Over the next two years, GW Libraries and Academic Innovation (GWLAI) will work with GW’s Program on Extremism to translate the documents into English, analyze them, and make them available in Arabic and English in an open, searchable website. This public repository will allow researchers around the world, including those in Syria and Iraq, to access a wide array of documents that provide invaluable evidence on the activities and atrocities carried out by ISIS.

“We’re very pleased to be partnering with The New York Times to make these documents available to researchers worldwide,” said Forrest Maltzman, GW’s provost and executive vice president for academic affairs. “Access to these documents will enhance our understanding of national security issues and provide an important window into the modern history of Iraq and Syria.” 

These documents record the history of the personal lives of very real people—people who have lived through unimaginable upheaval and whose safety is paramount. The documents will be fully translated and reviewed before they are made available online to help ensure that information that could harm civilians will not be published. In addition, accompanying expert analysis on relevant themes will be posted online so that the context is better understood.

“We are delighted that George Washington University’s Program on Extremism has agreed to preserve these documents and make them available in a responsible and transparent manner that serves history and the people of Iraq,” said Michael Slackman, international editor at The New York Times.

GWLAI is deeply committed to the preservation of the human record, and the promotion of its access. This public repository will serve as an account of genocide to aid in a better understanding of one of most dangerous terrorist organizations in decades, providing a sense of how such an entity runs a state and informing future policies to prevent the rise of the next ISIS-type of group.

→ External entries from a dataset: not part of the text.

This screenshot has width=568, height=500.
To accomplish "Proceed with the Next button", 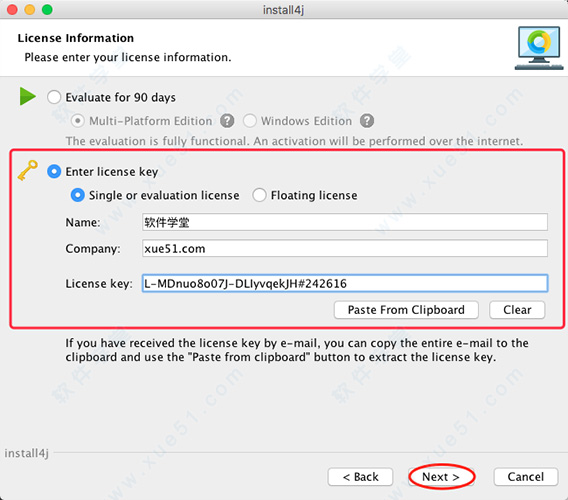I will coord(441,477).
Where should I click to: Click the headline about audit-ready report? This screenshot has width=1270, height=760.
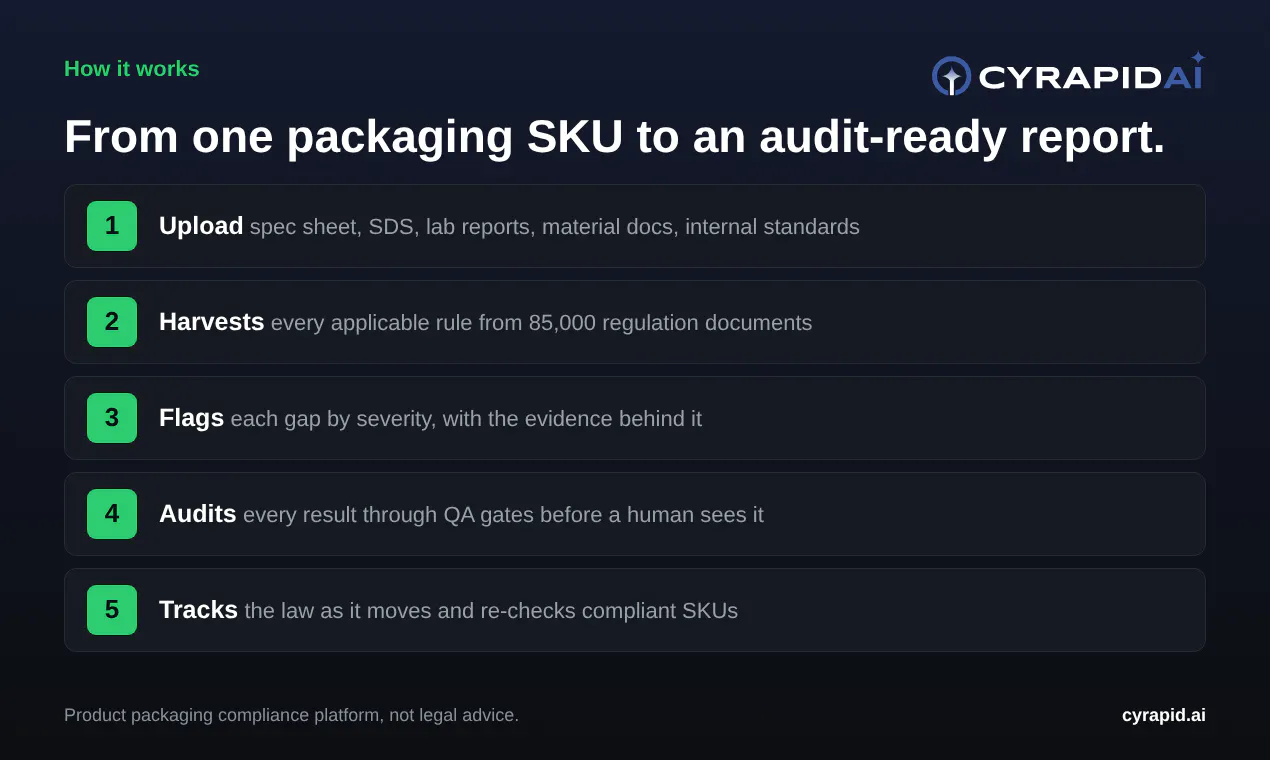pyautogui.click(x=615, y=137)
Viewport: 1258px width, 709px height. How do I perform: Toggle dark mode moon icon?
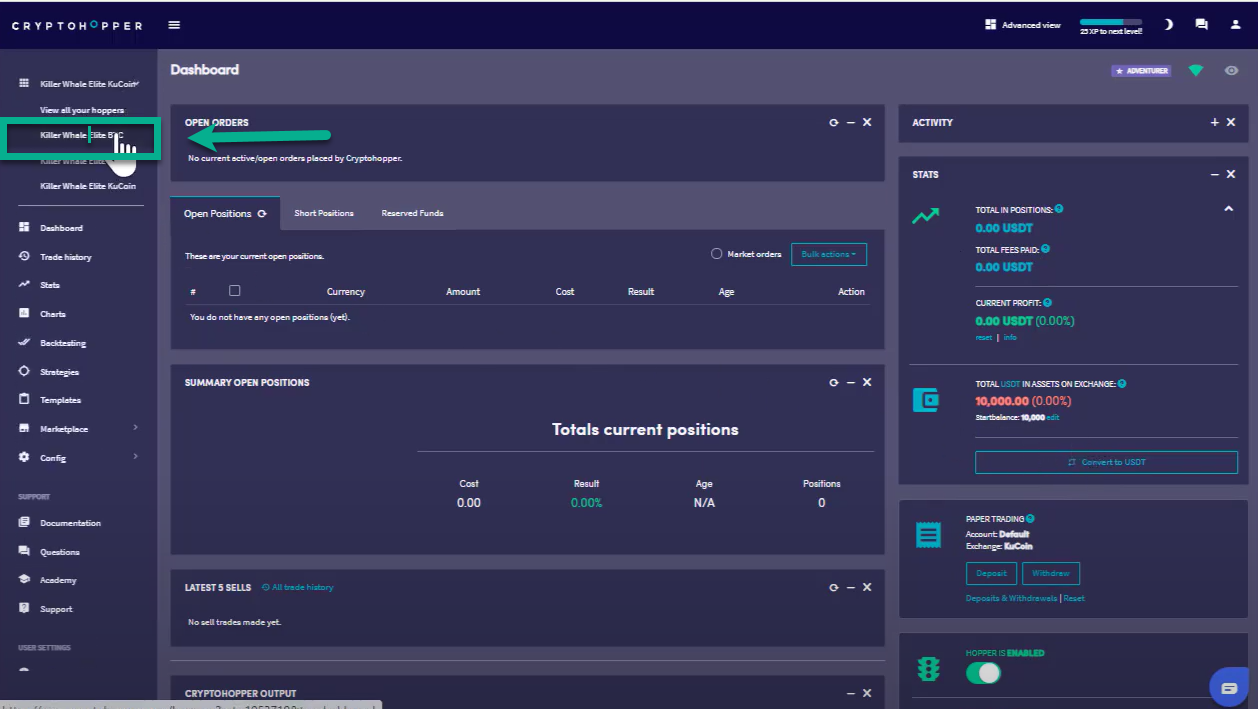(1168, 25)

“Publishing these documents serves multiple purposes: from understanding how the Islamic State functioned to exposing its many inconsistencies in order to undermine its appeal to contributing to the restoration of rights infringed by the group,” said Dr. Lorenzo Vidino, director of GW’s Program on Extremism. “We fully understand the many moral and security implications that accompany this project and are working to carry it out according to the highest standards. It is a massive endeavor that we hope will contribute to the preservation of the memory of a painful page of history.”